Harley's major publications treated of the diseases of the liver. Expanding from his thesis M.D. “Oleum jecoris aselli” submitted to the University of Edinburgh in 1850, in 1863 he published Jaundice, its Pathology and Treatment; this he eventually replaced in 1883 by his book on Diseases of the Liver,; it was reprinted in Canada and in America, and was translated into German by Dr. J. Kraus of Carlsbad. In 1885 he published a pamphlet on Sounding for Gall Stones, and in the following year a work on Inflammation of the Liver, in which he advocated puncture of the capsule in congestive liver induration, and 'hepatic phlebotomy' for acute hepatitis. In 1868 his old pupil, George T. Brown, brought out a book on Histology, of demonstrations which Harley had given at University College. The second edition of the book Dr. Harley edited himself.

During a long period of rest in dark rooms, after a breakdown of his eyesight, Harley dictated to an amanuensis The Urine and its Derangements (1872); this work was reprinted in America and translated into French and Italian. In 1859 he became editor of a new year-book on medicine and surgery, brought out by the New Sydenham Society, and worked for it for some years.

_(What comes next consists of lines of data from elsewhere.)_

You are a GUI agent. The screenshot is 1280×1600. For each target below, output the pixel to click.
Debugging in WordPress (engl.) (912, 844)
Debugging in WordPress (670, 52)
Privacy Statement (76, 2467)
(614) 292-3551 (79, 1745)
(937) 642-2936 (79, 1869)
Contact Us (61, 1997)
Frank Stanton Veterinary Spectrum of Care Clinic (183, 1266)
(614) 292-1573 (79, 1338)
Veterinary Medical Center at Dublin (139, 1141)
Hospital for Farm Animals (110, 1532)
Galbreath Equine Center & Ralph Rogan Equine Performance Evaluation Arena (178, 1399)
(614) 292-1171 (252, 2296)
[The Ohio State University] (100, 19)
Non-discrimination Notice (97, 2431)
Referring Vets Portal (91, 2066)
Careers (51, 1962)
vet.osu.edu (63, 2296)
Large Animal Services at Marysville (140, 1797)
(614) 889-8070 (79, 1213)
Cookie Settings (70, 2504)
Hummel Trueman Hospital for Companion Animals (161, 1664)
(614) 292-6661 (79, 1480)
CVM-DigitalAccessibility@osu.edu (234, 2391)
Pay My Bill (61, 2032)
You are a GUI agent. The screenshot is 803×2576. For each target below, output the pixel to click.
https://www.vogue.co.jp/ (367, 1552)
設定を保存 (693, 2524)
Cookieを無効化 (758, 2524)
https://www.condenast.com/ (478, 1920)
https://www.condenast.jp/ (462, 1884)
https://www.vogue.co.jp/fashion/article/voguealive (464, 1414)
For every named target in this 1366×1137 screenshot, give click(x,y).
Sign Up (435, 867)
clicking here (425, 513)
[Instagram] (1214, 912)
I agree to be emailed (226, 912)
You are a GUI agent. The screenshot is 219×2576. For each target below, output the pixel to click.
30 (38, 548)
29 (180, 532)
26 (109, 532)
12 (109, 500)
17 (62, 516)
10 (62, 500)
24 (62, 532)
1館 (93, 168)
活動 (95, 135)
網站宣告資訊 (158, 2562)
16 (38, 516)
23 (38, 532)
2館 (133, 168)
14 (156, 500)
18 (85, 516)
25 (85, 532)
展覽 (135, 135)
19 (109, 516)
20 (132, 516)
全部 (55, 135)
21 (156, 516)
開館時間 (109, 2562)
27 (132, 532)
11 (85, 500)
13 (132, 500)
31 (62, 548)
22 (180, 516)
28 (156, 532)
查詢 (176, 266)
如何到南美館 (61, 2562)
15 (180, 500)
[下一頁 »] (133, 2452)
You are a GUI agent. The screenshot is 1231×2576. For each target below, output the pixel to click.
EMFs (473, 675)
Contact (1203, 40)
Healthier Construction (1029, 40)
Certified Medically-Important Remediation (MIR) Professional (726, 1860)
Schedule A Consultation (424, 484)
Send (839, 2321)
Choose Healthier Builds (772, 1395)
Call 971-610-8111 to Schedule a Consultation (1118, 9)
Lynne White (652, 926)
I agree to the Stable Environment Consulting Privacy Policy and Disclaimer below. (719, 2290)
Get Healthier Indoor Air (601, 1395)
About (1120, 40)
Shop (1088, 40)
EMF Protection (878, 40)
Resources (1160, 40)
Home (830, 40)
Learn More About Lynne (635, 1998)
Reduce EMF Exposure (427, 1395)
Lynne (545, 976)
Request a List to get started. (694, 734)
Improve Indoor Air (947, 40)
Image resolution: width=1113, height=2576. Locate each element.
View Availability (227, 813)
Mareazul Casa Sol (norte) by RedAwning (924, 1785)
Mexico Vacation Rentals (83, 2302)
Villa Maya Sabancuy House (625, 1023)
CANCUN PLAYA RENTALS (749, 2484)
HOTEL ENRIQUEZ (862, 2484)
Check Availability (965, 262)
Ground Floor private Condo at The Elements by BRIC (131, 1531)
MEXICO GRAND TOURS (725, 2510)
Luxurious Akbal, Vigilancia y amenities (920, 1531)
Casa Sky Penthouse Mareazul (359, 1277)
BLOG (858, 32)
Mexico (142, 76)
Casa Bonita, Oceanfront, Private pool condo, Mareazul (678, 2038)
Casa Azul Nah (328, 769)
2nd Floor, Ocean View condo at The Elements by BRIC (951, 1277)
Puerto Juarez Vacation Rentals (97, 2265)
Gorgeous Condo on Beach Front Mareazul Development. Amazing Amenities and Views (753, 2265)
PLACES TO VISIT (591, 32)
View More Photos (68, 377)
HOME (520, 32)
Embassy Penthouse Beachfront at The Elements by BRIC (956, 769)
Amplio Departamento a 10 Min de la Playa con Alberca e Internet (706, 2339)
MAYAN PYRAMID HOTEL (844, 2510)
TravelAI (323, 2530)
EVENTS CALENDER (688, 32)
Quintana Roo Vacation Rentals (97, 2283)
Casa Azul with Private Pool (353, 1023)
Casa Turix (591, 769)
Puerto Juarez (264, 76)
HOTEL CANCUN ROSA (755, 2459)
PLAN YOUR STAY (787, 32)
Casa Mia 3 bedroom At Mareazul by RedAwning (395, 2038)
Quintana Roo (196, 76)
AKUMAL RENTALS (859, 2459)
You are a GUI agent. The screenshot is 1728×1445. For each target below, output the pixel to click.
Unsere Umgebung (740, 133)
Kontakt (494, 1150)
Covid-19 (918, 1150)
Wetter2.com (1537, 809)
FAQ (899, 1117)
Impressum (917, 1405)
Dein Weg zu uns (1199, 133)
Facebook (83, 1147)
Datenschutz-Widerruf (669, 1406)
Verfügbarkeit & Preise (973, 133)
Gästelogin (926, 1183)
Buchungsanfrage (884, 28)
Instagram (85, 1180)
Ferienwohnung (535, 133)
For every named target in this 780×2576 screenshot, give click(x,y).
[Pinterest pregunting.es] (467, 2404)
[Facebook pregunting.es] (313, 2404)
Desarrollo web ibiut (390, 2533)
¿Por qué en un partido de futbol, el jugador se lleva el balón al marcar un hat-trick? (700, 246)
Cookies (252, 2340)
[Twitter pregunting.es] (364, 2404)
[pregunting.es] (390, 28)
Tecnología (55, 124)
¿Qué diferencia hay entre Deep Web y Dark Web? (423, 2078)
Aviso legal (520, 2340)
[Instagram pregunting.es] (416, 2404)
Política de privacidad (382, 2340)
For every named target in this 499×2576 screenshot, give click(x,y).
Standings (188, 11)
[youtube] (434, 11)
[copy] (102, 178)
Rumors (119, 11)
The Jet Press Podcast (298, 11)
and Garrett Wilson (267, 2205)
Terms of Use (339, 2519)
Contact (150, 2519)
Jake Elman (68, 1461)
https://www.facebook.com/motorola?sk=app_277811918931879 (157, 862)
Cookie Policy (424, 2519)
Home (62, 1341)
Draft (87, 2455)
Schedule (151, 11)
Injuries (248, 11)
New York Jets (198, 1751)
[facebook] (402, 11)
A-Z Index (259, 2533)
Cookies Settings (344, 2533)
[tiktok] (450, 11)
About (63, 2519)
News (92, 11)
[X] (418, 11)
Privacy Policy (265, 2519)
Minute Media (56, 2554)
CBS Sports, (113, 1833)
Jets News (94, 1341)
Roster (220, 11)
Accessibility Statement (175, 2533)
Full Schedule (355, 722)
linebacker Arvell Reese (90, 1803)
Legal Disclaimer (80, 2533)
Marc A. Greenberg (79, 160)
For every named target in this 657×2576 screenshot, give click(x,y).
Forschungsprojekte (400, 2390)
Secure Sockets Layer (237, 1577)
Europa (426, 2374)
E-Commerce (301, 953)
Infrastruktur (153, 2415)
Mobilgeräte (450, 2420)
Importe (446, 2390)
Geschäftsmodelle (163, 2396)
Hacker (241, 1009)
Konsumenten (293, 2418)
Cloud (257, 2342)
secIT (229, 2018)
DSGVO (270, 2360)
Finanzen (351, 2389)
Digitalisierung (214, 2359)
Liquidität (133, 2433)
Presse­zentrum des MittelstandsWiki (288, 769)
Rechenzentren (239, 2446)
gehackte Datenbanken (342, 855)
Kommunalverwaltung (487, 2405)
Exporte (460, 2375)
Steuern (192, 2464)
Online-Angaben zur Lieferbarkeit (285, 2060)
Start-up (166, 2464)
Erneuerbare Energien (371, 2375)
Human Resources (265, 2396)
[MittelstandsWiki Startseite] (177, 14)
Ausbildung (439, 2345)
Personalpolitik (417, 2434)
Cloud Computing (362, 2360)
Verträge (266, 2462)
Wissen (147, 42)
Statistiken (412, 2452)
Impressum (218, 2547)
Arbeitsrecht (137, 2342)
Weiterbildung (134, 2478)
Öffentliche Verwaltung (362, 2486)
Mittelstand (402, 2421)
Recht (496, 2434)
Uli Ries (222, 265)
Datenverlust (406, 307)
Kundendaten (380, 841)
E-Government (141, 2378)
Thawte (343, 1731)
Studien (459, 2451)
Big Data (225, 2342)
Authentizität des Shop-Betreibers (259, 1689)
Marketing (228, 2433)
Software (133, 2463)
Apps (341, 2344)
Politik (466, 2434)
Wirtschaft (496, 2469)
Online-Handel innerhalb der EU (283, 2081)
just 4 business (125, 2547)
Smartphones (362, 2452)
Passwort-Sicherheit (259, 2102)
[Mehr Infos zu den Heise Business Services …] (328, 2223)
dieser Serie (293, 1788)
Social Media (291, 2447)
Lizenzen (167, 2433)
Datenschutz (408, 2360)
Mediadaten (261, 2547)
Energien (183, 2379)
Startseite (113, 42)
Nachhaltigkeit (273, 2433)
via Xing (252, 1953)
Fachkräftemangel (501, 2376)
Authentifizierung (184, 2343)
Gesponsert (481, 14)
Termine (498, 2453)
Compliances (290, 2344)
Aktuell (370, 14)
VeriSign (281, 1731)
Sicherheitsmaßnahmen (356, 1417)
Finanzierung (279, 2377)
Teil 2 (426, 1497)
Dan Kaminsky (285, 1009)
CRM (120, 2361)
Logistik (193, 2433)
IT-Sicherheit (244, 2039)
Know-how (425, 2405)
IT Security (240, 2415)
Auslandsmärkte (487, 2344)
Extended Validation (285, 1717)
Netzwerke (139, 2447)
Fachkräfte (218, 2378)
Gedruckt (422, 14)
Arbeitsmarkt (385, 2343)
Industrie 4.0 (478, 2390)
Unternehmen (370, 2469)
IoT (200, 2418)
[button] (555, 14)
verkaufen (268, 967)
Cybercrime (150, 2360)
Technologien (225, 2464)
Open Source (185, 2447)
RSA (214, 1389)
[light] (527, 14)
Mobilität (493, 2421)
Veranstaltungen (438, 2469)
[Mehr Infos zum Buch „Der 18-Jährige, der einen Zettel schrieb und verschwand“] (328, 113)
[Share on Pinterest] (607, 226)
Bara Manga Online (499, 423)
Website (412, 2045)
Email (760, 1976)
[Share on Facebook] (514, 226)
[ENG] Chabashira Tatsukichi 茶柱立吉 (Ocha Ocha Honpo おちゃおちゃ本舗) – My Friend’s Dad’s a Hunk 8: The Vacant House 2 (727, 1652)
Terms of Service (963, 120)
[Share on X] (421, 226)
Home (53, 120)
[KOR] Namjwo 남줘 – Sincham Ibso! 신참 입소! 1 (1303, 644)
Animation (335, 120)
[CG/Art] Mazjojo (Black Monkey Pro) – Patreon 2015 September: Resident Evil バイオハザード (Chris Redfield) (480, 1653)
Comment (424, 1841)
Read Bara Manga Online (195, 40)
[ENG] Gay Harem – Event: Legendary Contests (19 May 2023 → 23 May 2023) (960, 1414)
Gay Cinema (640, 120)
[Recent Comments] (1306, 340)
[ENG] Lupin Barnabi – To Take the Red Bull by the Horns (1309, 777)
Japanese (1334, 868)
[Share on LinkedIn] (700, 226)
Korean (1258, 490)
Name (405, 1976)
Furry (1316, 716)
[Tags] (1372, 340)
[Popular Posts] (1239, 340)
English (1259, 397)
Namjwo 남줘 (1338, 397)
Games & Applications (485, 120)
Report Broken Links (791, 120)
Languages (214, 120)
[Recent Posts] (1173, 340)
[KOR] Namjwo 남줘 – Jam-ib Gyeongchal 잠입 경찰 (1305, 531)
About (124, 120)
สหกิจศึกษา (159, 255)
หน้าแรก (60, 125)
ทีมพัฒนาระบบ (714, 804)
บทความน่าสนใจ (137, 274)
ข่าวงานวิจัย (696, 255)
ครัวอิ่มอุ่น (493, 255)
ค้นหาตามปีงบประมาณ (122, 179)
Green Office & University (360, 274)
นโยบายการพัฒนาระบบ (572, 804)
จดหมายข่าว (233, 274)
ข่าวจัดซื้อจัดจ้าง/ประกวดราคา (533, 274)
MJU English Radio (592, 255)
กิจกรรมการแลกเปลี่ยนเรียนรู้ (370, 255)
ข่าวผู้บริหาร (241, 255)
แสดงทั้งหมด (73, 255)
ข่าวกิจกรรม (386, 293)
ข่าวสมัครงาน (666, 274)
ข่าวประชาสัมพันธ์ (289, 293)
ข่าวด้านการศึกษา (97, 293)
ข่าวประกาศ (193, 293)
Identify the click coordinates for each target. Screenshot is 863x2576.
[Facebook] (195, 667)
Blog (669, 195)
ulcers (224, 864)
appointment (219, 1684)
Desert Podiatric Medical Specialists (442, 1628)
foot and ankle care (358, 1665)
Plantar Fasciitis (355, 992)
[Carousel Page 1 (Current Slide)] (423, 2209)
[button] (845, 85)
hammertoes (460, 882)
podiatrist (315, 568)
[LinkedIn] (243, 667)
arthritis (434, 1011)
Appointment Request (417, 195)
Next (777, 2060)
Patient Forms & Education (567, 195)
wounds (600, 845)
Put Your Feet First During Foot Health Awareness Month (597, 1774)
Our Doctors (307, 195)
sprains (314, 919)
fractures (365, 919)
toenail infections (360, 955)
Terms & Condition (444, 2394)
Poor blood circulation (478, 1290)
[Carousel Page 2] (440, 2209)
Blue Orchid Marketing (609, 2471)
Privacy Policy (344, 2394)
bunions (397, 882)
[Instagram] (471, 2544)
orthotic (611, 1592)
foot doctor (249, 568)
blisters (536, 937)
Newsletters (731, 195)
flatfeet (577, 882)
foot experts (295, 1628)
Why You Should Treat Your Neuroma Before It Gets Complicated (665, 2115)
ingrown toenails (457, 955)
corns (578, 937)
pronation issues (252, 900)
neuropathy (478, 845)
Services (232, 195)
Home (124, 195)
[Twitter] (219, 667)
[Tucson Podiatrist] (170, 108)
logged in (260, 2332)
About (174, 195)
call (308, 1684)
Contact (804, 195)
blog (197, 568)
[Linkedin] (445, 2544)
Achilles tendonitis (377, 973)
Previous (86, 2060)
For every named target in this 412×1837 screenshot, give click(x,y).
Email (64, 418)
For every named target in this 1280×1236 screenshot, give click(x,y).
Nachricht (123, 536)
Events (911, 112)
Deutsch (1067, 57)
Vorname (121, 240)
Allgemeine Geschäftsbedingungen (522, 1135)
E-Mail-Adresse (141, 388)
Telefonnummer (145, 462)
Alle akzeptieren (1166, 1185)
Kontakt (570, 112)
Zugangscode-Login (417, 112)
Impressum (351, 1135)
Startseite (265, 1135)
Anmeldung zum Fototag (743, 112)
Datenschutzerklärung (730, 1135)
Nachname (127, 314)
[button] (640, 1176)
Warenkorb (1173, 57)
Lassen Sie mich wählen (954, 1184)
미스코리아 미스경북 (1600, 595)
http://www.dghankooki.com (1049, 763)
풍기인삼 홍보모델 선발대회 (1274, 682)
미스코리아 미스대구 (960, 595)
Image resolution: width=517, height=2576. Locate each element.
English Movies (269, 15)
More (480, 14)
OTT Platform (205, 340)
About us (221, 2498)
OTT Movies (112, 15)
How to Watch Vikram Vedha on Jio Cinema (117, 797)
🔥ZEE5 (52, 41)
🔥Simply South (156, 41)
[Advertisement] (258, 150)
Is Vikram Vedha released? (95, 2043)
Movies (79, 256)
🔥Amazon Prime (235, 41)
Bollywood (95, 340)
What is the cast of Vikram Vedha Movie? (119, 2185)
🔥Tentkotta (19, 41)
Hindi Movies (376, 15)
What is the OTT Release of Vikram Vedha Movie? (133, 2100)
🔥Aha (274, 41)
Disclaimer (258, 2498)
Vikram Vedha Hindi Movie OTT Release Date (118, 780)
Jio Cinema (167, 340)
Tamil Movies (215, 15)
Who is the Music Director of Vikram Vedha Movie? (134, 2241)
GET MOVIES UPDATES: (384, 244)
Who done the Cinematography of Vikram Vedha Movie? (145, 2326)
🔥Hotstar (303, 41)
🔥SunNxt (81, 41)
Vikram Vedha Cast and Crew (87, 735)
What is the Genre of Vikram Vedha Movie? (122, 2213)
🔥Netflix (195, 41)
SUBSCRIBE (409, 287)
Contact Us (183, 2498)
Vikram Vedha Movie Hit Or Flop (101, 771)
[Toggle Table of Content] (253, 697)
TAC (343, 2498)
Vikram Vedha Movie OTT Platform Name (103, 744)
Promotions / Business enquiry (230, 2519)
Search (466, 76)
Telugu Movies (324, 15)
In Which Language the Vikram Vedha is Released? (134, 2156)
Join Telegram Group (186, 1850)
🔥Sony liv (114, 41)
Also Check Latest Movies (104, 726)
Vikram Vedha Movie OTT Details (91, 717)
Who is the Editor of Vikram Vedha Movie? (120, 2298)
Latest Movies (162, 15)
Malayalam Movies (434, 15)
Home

Harley contributed to medical journals. He invented a microscope which by a simple adjustment could be transformed from a monocular into a binocular or into a polarising instrument, either of a high or a low power. He wanted to reform English orthography, and published a book entitled The Simplification of English Spelling (1877), in which he advocated the omission of unneeded duplicated consonants from all words, except personal names.

==Family==
Harley married Emma Jessie, daughter of James Muspratt of Seaforth Hall, near Liverpool. She survived him with three children: Vaughan Harley, M.D. (1863–1923); Ethel Brilliana Tweedie (Mrs. Alec Tweedie), the author; and Olga Harley.